Rewrite every line of the material below as a numbered list, omitting any blank lines.

• [ENTRIES SUPPLIED]:
▼

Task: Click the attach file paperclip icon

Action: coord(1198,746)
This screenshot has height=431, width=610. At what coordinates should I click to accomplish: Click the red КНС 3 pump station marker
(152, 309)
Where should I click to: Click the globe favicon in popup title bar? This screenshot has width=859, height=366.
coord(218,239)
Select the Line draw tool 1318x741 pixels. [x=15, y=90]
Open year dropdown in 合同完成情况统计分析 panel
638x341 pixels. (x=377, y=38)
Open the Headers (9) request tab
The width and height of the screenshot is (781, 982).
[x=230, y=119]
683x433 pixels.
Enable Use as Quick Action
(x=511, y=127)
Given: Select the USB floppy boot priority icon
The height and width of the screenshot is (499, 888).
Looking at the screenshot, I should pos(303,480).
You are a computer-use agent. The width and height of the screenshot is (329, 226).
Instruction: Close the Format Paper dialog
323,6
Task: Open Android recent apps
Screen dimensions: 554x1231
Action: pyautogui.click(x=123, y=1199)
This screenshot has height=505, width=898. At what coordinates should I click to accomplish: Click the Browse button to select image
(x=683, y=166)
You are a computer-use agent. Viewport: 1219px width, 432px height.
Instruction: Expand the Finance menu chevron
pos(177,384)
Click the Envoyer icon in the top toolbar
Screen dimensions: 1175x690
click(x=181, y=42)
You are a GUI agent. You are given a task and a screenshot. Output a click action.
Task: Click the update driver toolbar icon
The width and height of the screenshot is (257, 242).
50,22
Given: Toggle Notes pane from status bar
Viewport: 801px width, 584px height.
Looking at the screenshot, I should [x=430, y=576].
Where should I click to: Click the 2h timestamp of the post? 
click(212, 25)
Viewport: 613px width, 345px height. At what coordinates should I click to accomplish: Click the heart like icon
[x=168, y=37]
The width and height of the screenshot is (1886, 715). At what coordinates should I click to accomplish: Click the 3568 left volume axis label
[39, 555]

▲

• [EXERCISE RESULT]:
1. Task: Click the attach file paperclip icon
2. Action: coord(1198,746)
3. This screenshot has height=431, width=610. At what coordinates should I click to accomplish: Click the red КНС 3 pump station marker
4. (152, 309)
5. Where should I click to: Click the globe favicon in popup title bar? This screenshot has width=859, height=366.
6. coord(218,239)
7. Select the Line draw tool 1318x741 pixels. [x=15, y=90]
8. Open year dropdown in 合同完成情况统计分析 panel
9. 638x341 pixels. (x=377, y=38)
10. Open the Headers (9) request tab
11. The width and height of the screenshot is (781, 982).
12. [x=230, y=119]
13. 683x433 pixels.
14. Enable Use as Quick Action
15. (x=511, y=127)
16. Given: Select the USB floppy boot priority icon
17. The height and width of the screenshot is (499, 888).
18. Looking at the screenshot, I should pos(303,480).
19. You are a computer-use agent. The width and height of the screenshot is (329, 226).
20. Instruction: Close the Format Paper dialog
21. 323,6
22. Task: Open Android recent apps
23. Screen dimensions: 554x1231
24. Action: pyautogui.click(x=123, y=1199)
25. This screenshot has height=505, width=898. At what coordinates should I click to accomplish: Click the Browse button to select image
26. (x=683, y=166)
27. You are a computer-use agent. Viewport: 1219px width, 432px height.
28. Instruction: Expand the Finance menu chevron
29. pos(177,384)
30. Click the Envoyer icon in the top toolbar
31. Screen dimensions: 1175x690
32. click(x=181, y=42)
33. You are a GUI agent. You are given a task and a screenshot. Output a click action.
34. Task: Click the update driver toolbar icon
35. The width and height of the screenshot is (257, 242).
36. 50,22
37. Given: Toggle Notes pane from status bar
38. Viewport: 801px width, 584px height.
39. Looking at the screenshot, I should [x=430, y=576].
40. Where should I click to: Click the 2h timestamp of the post? 
41. click(212, 25)
42. Viewport: 613px width, 345px height. At what coordinates should I click to accomplish: Click the heart like icon
43. [x=168, y=37]
44. The width and height of the screenshot is (1886, 715). At what coordinates should I click to accomplish: Click the 3568 left volume axis label
45. [39, 555]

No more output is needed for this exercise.